#### WORK TO DO:
Continue the sermon excerpt on Jesus' compassion and praying for laborers for the harvest, starting after its final sentence.

Jesus' empathetic response to their unbelief and pushback against his ministry was to have compassion on them.

Unlike a lot of times when we have people that don't like what we're doing, the response sometimes is different than of Christ, but we're expected to respond as Christ responded to their pushback when he stood up for these people, when he stood up for healing and wholeness and for the liberation of those who were in prison and stood up for the oppressed. And he said that people would treat us in the same way they treated him. Of course, it hasn't been as bad for us yet for many anyway, as it was for him anywhere near, there's hardly any comparison at all.

People didn't like it when he stood up for justice, when he stood up for people, when he stood up for and stood against their oppressors. But yet his response was to have compassion on them and to teach them and to heal them. His response was to have compassion and to teach and to heal and to preach the gospel of the kingdom to them. Jesus told us to pray. Tells us to pray in a lot of different situations. But in this situation, he said, "The harvest is plentiful, but the laborers are few, therefore pray earnestly to the Lord of the harvest to send out laborers into his harvest." That's in Matthew 9:37-38 in the English Standard Version.

It's not enough just to say, we're going to pray about it. We're expected to actually pray. Another part of that is that people know that a lot of times someone will say, they'll pray for you, or they'll think about it in lieu of actually doing something that's in their power to do. When we pray, part of our prayer is the work we do to accomplish it while we're praying for it. So part of our prayer is that God will show us what our part is in the answering of that prayer, not just to say we'll pray and then go off and not even give it another thought, or just to say a prayer, but not be paying attention to what God is instructing us in that prayer.

Remember that James said, 
"The heartfelt prayer of a righteous person availeth much." 
So the prayer itself helps. Somehow in ways that we can't know, God uses our prayers as a part of the work that He is doing, the work of creation and the work of sustaining and redeeming the world. We're a part of that in our prayers. God also uses our prayers as an opportunity to communicate with us and to share with us of the changes that we need to make in our personal lives. And also God uses that opportunity to help us understand what we need to do ourselves to shape and transform the world and to bring the kingdom of God to bear in the various situations that we are a part of, and that we have voice in, that we have a vote in, or that we have opportunity and influence.

So God uses prayer to shape us. And of course, there's a lot of teaching about prayer in the Bible. There's an invitation through Isaiah where God says, "Come now, and let us reason together, saith the Lord," to come and just spend some time with the Lord. And through that, our sins get clarified and washed away. And their guidance is opened up for us, and our relationship with God is built, and we are strengthened and given our guidance and direction.

Jesus also suggested that when we pray, we should go in a private area and really pour our hearts out to the Lord, where nobody else was around. We could just be free to talk however we wanted, and really good things worked out with God. Hear Him and speak to Him and share our thoughts together. So he says for us to go and pray, pray about these things. Not just say you'll pray about it, and not just say it to make other people feel good, but actually pray. Pray that the Lord of the harvest will send laborers. 

Now, the harvest is the people who are ready to make changes in their lives.

#### SOURCE MATERIAL:
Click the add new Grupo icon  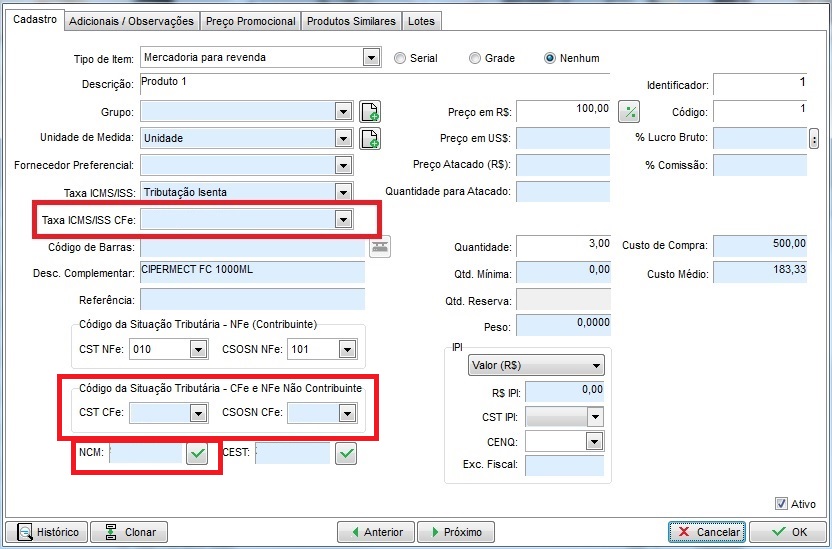[370, 112]
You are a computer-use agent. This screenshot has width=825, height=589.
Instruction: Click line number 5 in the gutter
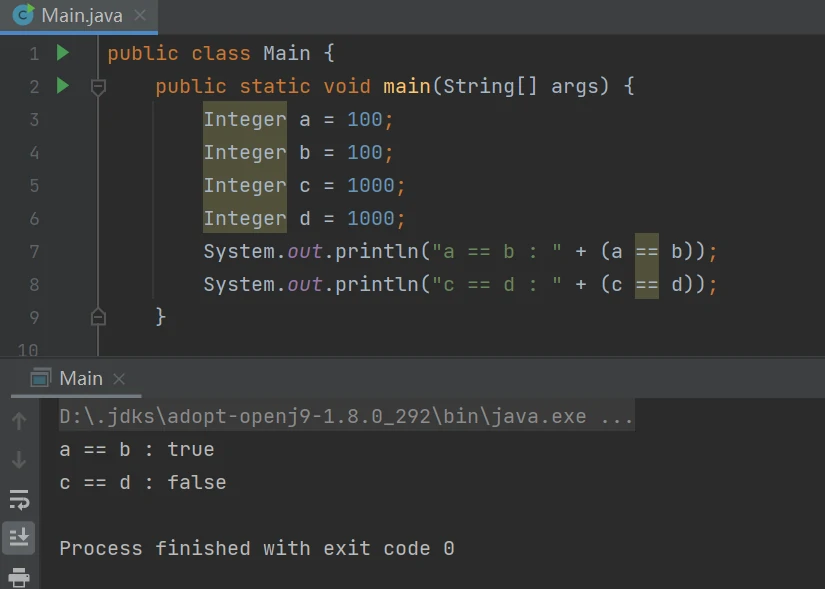[34, 185]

#### RESPONSE:
When he looked out across, there were all these people, they were like sheep without a shepherd, they were helpless. They were hurting and they needed someone to help pull them together and guide them, and to do the work of unity and love and of resistance to oppression and the work of justice. There were people there that were ready to make a change. That's the harvest. When we look out and we see people, we see the people of our world rising up, it's because they're ready. They're ready. They're ready to make changes in their lives and in the life of the community. And we see many of those changes already going on. Sometimes at a pace that's hard to even believe, because people are ready and the people that are ready are the harvest. The Bible speaks of them in this passage, that's who Jesus is talking about.

Look at all the people that are ready right now for change, ready for transformation and reshaping of our society and of our world, and of their own personal lives and attitudes. They're ready to be a part of something new, something better, a more just, and an equitable system. They're ready to do the work that is necessary to bring that about, the work of justice. And so we pray for those in the harvest, and we pray for those that God sends out to do this work, to organizing and the preparation on the study and the actual making of the rules, changing of the laws, changing of the system and procedures and the policies.

The laborers are those who work for reform and justice and the implementation of God's peace and justice throughout society. Those are the laborers that we probably are sent. Jesus sends us as laborers into the field. And in Matthew 10:1, this is the way it's said in the Message, "He gave them power to kick out the evil spirits and to tenderly care for the bruised and hurt lives." Power is authority, but we're not just the authority of being told we can do something or certified with a piece of paper, but the authority along with the capability, along with in our way of looking at it in the body of Christ authority with the spiritual gifts that are necessary to actually carry out while we're authorized to do. We have that.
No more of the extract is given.